**出題 1**
都市・町・村の相関関係に関するページについて、次の問いに答えてください。
(a) 日本を参照にした場合、村の範囲は半径いくらとされていますか。
(b) 町までもっとも遠くから訪れる村は、日本を参照にするとどれだけ先にありますか。
(c) 湾頭は何の結節点とされていますか。
**出題 2**
都市・町・村の相関関係に関するページにある「町と村は相互依存関係にあって、農村は町に食糧を供給し、町は農村に手工業製品や治安サービスを供給する。」という一文を英語に訳してください。
**出題 3**
都市・町・村の相関関係に関するページで、都市の例として挙げられている都市名をすべて書き出してください。

**ページ**
┄┄┄┄┄┄┄┄┄┄┄┄┄┄┄┄┄┄┄┄

都市、町、村の相関関係
the Rural-Urban Linkages
 

 町と村は相互依存関係にあって、農村は町に食糧を供給し、町は農村に手工業製品や治安サービスを供給する。
 村は農地の中心にあって、農民は朝に農地に出向き、夕方に村に帰ってくるため、村の範囲は農民が毎日行き来する範囲に限定される。これは日本を参照にすると、半径8町(800m)となる。したがって、村々が隣接する人口が多い地域では、ある村から次の村までの間隔が 1.6km あることになる。
 町は複数の村の中心にあって、時に村々の農民は町の定期市に赴いて食料を売って手工業製品を得たりする。定期市の頻度はその地域の豊かさに拠っているが、どの地域でも村人が数日間に一度は町を訪れることに変わりない。この町までもっとも遠くから訪れる村は、日本を参照にすると、1里(1 lieue, 4km)先である。村々が隣接する人口が多い地域では、ある町から次の町までの間隔が 8km あることになる。

 町と都市もまた相互依存関係にあるが、もはや都市は農民の生活サイクルとはあまり関係なく興る。
 まず都市は、交換が盛んに行われる交通の要所で興りうる。具体的にあげるなら、

1. 平野の中心ないし盆地:生産力の豊かな後背地を控えた物資集散の中心 (パリ、ベルリン、モスクワなど)
2. 湾頭:海と陸の結節点 (オスロ、フィラデルフィア、ボルチモア、大阪など)

┄┄┄┄┄┄┄┄┄┄┄┄┄┄┄┄┄┄┄┄

**データセット**
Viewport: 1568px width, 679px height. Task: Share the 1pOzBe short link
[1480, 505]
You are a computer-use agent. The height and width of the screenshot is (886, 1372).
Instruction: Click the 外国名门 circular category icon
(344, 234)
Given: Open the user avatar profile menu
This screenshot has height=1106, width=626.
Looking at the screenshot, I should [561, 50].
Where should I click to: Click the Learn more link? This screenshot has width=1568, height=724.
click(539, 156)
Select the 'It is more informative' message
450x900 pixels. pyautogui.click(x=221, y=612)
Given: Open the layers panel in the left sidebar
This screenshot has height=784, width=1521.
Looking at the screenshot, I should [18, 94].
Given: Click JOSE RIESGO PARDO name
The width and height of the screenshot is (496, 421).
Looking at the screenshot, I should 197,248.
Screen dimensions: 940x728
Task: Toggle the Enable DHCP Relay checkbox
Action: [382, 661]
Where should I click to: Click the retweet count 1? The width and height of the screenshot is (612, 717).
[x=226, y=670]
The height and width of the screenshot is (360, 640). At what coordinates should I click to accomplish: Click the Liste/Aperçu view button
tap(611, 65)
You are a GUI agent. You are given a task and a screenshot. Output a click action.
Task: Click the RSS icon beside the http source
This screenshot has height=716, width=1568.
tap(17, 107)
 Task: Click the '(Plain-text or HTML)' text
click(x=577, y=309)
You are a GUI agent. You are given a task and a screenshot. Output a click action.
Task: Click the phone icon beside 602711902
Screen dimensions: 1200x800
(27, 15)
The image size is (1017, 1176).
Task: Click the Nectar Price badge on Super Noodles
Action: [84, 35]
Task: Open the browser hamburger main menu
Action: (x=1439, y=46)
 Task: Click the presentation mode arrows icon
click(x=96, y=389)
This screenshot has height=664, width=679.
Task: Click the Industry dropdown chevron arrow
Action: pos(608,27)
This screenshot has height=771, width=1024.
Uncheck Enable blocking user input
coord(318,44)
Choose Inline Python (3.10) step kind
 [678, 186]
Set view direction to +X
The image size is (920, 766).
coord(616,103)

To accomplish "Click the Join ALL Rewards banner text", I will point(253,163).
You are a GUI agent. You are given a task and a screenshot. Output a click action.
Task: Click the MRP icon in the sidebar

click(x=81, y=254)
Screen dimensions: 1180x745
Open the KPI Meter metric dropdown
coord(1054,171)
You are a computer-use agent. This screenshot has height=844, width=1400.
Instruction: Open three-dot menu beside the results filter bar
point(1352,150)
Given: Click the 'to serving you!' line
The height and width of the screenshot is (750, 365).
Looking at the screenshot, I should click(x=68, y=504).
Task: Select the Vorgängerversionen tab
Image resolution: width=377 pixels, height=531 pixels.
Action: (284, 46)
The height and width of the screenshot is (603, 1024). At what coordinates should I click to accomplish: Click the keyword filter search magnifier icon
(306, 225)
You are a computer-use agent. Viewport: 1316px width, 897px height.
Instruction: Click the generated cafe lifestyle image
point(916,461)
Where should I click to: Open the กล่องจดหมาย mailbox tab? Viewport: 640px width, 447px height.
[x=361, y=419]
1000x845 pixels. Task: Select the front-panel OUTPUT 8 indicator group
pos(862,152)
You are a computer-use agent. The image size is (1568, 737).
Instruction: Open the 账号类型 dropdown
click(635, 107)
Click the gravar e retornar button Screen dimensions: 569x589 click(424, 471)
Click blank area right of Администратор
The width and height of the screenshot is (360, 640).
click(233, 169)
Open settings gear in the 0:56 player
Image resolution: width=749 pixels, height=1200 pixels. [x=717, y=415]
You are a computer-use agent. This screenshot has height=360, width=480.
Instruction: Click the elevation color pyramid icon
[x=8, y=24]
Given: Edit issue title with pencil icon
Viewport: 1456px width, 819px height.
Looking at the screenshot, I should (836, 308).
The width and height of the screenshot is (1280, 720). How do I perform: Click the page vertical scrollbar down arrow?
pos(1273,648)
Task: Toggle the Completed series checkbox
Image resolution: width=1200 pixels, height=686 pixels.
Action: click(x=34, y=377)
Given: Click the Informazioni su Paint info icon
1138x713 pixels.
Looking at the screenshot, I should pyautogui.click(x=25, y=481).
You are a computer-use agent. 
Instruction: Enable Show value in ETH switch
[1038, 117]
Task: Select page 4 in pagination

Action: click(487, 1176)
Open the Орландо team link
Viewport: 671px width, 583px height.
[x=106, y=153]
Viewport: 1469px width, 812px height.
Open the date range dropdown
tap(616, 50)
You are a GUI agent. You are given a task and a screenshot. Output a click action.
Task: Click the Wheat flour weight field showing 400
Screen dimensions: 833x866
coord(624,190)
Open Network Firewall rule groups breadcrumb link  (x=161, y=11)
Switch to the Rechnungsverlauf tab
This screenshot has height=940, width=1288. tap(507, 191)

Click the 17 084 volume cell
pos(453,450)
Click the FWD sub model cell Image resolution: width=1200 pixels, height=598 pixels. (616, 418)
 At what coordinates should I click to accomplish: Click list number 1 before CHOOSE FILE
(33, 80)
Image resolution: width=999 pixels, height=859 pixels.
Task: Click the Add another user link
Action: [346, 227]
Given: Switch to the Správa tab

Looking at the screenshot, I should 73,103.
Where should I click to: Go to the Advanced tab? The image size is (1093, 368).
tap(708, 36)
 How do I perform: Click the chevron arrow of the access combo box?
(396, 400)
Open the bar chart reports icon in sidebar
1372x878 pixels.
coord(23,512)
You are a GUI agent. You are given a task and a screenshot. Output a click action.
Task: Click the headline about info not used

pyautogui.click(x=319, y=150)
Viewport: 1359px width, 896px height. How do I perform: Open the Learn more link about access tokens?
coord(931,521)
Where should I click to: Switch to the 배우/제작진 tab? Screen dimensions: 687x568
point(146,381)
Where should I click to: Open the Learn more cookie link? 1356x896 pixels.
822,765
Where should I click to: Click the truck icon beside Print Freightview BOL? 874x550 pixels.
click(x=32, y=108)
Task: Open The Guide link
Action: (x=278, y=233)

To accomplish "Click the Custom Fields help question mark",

┄┄┄┄┄┄┄┄┄┄┄┄┄┄┄┄┄┄┄┄

**解答全文 1**
(a) 半径8町(800m)
(b) 1里(1 lieue, 4km)先
(c) 海と陸の結節点

**解答全文 2**
Towns and villages are in a relationship of mutual dependence: rural villages supply towns with food, and towns supply rural villages with handicraft products and security services.

**解答全文 3**
パリ、ベルリン、モスクワ、オスロ、フィラデルフィア、ボルチモア、大阪